Coronavirus, Burioni: "Lo ripeto, chi torna dalla Cina deve stare in quarantena"

Cronaca

Le parole del virologo dopo il caso del 38enne di Codogno ricoverato in gravi condizioni: “Le ultime notizie mi portano a ripetere per l'ennesima volta l'unica cosa importante. Spero che i politici lo capiscano perché le conseguenze di un errore sarebbero irreparabili”

Lo ripete da giorni ed è tornato a farlo stamattina dopo la notizia del 38enne ricoverato in gravi condizioni all’ospedale di Codogno (AGGIORNAMENTI LIVE): “Chi torna dalla Cina deve stare in quarantena. Senza eccezioni". L’immunologo Roberto Burioni ne è convinto: "Le ultime notizie mi portano a ripetere per l'ennesima volta l'unica cosa importante. Spero che i politici lo capiscano perché le conseguenze di un errore sarebbero irreparabili".
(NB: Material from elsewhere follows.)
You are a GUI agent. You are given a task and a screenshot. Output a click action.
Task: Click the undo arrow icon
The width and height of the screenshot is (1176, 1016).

Uomo in terapia intensiva a Codogno

L’attenzione sul Coronavirus (SPECIALE) è tornata altissima nel nostro Paese, proprio mentre nelle stesse ora in cui vengono dimesse le persone che sono state in quarantena alla Cecchignola. A far scattare l’allarme è il caso del paziente di Codogno (Lodi) ricoverato con difficoltà respiratoria e quindi in “gravi condizioni”.
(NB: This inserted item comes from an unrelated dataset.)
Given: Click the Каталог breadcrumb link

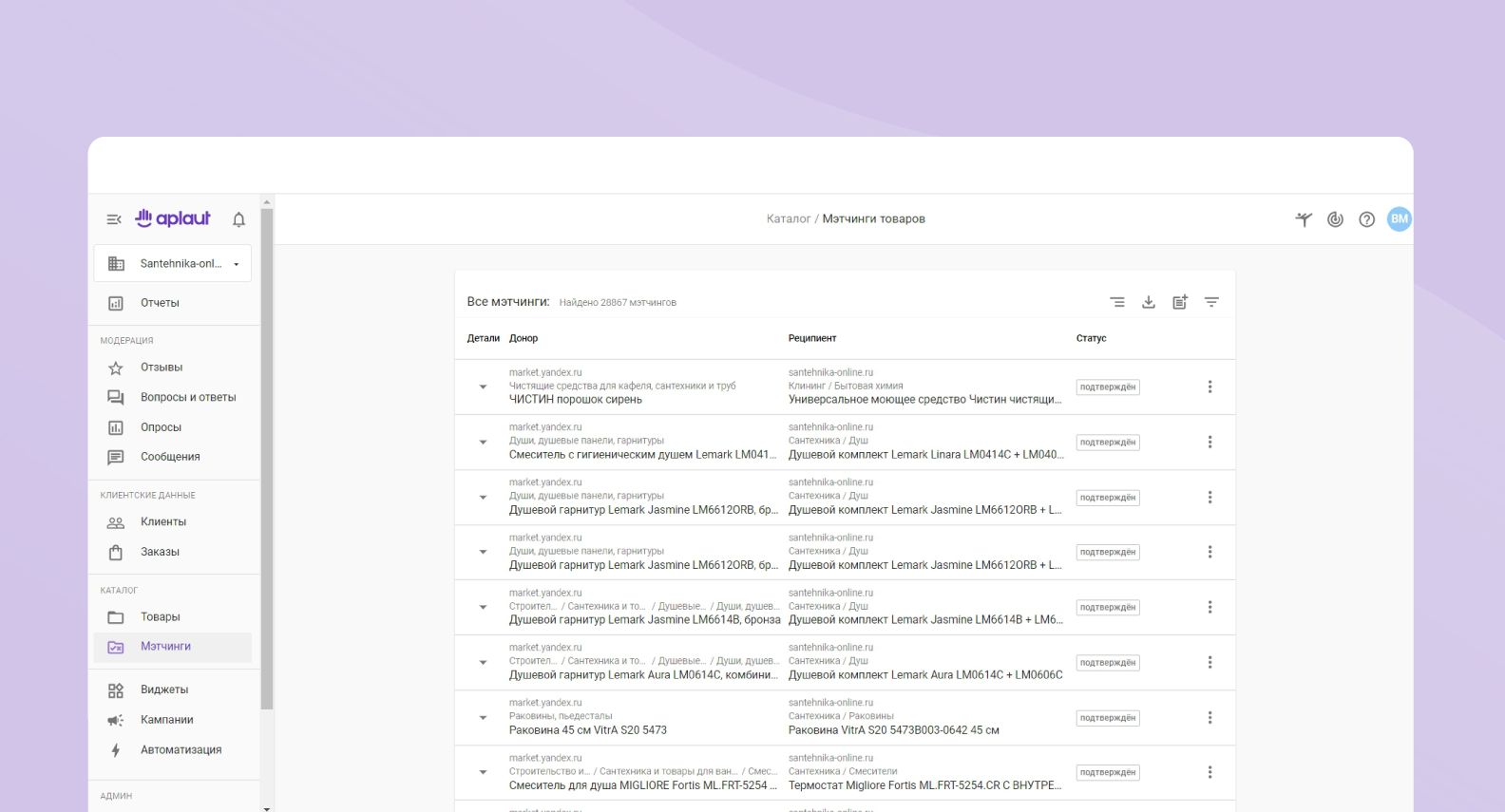Looking at the screenshot, I should (x=788, y=219).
La polemica tra Burioni e la Regione Toscana

Nei giorni scorsi si era sollevata una polemica proprio tra Burioni e la Regione Toscana, in vista del rientro dalla Cina di 2.500 cittadini orientali che abitano nell'area di Firenze e Prato. In un post su Fb, il governatore Enrico Rossi aveva respinto le critiche mosse dal virologo del San Raffaele alla Toscana accusandola di non obbligare alla quarantena i cinesi di ritorno dal loro Paese. Tuttavia, nel suo sito “Material facts”, lo stesso Burioni aveva ribadito le perplessità. "Non riesco a capire - scrive - per quale motivo la Regione Toscana si intestardisca ad affermare che la quarantena non eè necessaria. Sarebbe un minimo sacrificio per i 2.500 cittadini che porterebbe però una grandissima sicurezza per tutti gli altri. Nessuno pretende che vengano rinchiusi in un carcere: basterebbe chiedergli di rimanere a casa per due settimane. La stessa cosa che molte multinazionali chiedono ai loro dipendenti che tornano dalla Cina".